→ **Your goal**
Once you find a line containing the word "computer" in the entries below, copy it.

(Saved data entries)
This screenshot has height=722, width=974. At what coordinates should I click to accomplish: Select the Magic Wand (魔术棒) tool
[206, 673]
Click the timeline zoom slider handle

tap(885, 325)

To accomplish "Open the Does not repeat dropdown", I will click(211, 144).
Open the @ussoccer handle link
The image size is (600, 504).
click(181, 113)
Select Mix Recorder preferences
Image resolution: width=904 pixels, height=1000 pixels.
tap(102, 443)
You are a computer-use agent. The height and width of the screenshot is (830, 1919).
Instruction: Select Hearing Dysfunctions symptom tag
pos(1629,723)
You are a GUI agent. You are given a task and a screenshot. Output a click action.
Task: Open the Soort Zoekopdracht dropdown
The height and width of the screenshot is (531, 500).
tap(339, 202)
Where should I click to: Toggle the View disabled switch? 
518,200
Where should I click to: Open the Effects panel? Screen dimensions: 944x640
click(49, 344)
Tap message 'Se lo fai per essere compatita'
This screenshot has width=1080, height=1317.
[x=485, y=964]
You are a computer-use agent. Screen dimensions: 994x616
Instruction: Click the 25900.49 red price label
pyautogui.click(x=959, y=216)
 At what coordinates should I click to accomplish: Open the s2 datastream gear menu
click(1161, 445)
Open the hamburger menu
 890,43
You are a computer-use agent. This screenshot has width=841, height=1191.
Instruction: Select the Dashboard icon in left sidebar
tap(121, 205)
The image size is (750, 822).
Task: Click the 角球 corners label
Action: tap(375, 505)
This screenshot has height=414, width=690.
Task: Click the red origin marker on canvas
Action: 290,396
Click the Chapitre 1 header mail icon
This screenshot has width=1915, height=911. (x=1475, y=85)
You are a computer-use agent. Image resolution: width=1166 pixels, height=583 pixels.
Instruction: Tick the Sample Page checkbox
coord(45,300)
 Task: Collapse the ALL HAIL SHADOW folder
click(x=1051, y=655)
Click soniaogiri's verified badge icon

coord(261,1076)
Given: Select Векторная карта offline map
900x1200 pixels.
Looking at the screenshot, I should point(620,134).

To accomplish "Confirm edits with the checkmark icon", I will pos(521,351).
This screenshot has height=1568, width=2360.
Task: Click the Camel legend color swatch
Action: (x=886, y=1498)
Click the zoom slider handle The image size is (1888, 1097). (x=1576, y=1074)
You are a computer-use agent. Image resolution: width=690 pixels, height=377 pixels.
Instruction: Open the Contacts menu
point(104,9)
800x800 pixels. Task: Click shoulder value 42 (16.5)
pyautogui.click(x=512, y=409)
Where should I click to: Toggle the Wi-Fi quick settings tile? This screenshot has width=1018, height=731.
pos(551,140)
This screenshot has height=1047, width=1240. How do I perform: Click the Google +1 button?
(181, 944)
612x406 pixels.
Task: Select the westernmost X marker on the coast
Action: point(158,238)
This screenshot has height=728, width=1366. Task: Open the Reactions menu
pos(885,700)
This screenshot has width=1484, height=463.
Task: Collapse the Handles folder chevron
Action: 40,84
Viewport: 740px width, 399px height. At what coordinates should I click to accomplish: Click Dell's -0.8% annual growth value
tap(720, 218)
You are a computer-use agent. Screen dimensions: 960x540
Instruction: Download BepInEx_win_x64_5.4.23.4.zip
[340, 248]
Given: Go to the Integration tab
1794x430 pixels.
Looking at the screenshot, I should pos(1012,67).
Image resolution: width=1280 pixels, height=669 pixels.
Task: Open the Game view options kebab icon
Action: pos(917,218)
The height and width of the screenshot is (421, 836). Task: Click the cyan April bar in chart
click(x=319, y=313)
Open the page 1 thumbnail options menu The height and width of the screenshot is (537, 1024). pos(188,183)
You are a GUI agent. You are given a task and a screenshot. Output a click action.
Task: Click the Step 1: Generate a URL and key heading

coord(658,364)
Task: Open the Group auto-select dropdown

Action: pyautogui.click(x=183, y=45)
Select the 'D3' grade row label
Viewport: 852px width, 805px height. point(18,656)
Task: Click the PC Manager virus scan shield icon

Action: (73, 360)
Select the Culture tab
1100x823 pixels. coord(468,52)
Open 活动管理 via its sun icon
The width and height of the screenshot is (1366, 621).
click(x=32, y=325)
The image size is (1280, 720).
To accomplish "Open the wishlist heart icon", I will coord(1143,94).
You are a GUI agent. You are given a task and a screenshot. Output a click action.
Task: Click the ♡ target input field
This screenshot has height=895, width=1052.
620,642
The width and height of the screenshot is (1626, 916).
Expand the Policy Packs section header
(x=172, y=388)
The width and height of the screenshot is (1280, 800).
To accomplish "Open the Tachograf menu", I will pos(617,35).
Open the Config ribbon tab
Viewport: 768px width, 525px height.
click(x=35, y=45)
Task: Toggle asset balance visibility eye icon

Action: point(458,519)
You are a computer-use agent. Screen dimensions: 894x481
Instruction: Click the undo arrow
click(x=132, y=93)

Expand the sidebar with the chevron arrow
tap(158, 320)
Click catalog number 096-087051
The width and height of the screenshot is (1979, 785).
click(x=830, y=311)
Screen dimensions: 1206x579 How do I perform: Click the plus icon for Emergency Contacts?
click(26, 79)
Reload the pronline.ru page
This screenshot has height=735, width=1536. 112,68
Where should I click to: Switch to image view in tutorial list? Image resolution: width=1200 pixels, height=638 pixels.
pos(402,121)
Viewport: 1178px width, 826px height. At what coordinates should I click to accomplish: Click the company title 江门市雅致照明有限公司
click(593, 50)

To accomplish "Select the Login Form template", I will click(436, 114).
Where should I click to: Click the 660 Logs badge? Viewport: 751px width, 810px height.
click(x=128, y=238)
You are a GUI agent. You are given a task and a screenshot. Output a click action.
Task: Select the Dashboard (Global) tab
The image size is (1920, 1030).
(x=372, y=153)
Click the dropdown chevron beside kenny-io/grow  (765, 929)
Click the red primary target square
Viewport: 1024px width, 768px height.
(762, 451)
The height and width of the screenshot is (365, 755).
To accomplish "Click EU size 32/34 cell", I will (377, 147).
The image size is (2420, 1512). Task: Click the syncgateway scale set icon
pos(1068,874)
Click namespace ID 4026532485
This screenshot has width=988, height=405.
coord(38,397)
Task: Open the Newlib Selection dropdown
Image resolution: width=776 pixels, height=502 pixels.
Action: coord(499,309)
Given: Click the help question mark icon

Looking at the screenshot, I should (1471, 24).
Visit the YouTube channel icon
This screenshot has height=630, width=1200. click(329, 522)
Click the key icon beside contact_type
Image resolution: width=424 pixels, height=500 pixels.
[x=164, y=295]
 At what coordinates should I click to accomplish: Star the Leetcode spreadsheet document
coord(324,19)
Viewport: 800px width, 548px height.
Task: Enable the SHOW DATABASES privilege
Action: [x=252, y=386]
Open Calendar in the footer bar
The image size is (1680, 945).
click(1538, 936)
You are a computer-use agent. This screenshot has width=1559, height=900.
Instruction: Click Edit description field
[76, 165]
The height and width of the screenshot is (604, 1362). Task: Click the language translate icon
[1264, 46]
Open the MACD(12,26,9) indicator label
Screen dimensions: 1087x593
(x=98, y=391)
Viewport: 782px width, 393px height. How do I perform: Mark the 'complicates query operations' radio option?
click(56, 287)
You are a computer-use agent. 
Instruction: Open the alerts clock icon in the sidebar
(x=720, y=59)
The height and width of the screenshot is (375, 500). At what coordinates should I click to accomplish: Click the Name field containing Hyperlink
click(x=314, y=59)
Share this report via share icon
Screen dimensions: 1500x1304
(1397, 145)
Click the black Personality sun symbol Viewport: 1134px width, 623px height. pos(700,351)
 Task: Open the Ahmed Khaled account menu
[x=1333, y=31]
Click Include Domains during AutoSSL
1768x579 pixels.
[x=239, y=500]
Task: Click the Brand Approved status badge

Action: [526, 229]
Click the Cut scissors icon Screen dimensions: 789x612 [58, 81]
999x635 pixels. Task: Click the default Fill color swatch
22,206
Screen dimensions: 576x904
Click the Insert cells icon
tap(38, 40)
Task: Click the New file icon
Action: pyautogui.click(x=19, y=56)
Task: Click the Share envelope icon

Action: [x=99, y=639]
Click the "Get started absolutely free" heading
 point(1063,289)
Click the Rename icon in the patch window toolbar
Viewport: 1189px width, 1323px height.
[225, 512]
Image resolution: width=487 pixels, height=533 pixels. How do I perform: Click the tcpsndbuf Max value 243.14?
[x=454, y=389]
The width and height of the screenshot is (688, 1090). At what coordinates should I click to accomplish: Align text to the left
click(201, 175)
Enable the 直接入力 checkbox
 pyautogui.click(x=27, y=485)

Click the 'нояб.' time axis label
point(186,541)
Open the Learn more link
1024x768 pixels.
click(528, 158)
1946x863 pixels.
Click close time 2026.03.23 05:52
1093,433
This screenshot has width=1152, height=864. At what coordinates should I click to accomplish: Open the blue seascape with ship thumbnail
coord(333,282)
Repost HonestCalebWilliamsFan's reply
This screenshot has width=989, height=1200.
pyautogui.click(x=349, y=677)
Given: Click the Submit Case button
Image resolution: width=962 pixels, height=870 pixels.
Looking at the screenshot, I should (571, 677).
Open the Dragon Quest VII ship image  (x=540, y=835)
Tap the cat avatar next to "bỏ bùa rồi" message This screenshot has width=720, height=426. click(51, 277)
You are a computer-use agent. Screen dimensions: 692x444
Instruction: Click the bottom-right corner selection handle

→ **Task solution**
You are a computer-use agent. The height and width of the screenshot is (830, 1919).
You are a computer-use agent. Screen dimensions: 994x616
You are a computer-use agent. This screenshot has width=841, height=1191.
You are a computer-use agent. Image resolution: width=1166 pixels, height=583 pixels.
You are a computer-use agent. Image resolution: width=690 pixels, height=377 pixels.
You are a computer-use agent. Screen dimensions: 960x540
You are a computer-use agent. Screen dimensions: 894x481
You are a computer-use agent. This screenshot has width=1559, height=900.
You are a computer-use agent. 
You are a computer-use agent. Screen dimensions: 692x444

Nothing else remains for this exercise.